When I left England to live in the United States for one year last August, there was only one book I took with me - Alistair Cooke's 'Letter From America'. What else could I have taken? Cooke saw into America like no other Brit (or no other non-American, for that matter).
Starting at the mid 1940s, the book winds its way through post-war America nearly right up until the authors death in 2004, picking out the best of his weekly broadcasts. The subject matters range from politics, history, current affairs, entertainment and topics from the New England fall, jazz, Robert Kennedy's assassination (which he witnessed first-hand) and the O.J Simpson trial.

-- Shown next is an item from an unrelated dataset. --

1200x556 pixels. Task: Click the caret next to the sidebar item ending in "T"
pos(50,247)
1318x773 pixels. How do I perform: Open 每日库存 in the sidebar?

But it is not the subject matter that makes this book so special (for we already know about most of them anyway) it is none other than Cooke's insight and writing style. The articles flow like the finest novel or poem (which is probably attributed to Cooke's background in theatre). Each time you come back to read the book again it feels as though you are receiving the opinions of a familiar friend, and not some distant journalist.
There are drawbacks. Cooke was often criticised, and quite rightly so, for ignoring the darker side of the American dream. The other possible drawback, depending on your viewpoint, is that Cooke was a committed conservative, particularly in the latter half of his career. Many of the final articles from the late 90's and early 00's lament the current position of America and (what he saw as) the sliding standards of journalism. Maybe, but you also can't help feel that by this point he was slightly out of touch.
These minor quibbles, however, cannot undermine Cooke's overall achievement of helping us better understand this important nation, which could more accurately be described as love letters to America.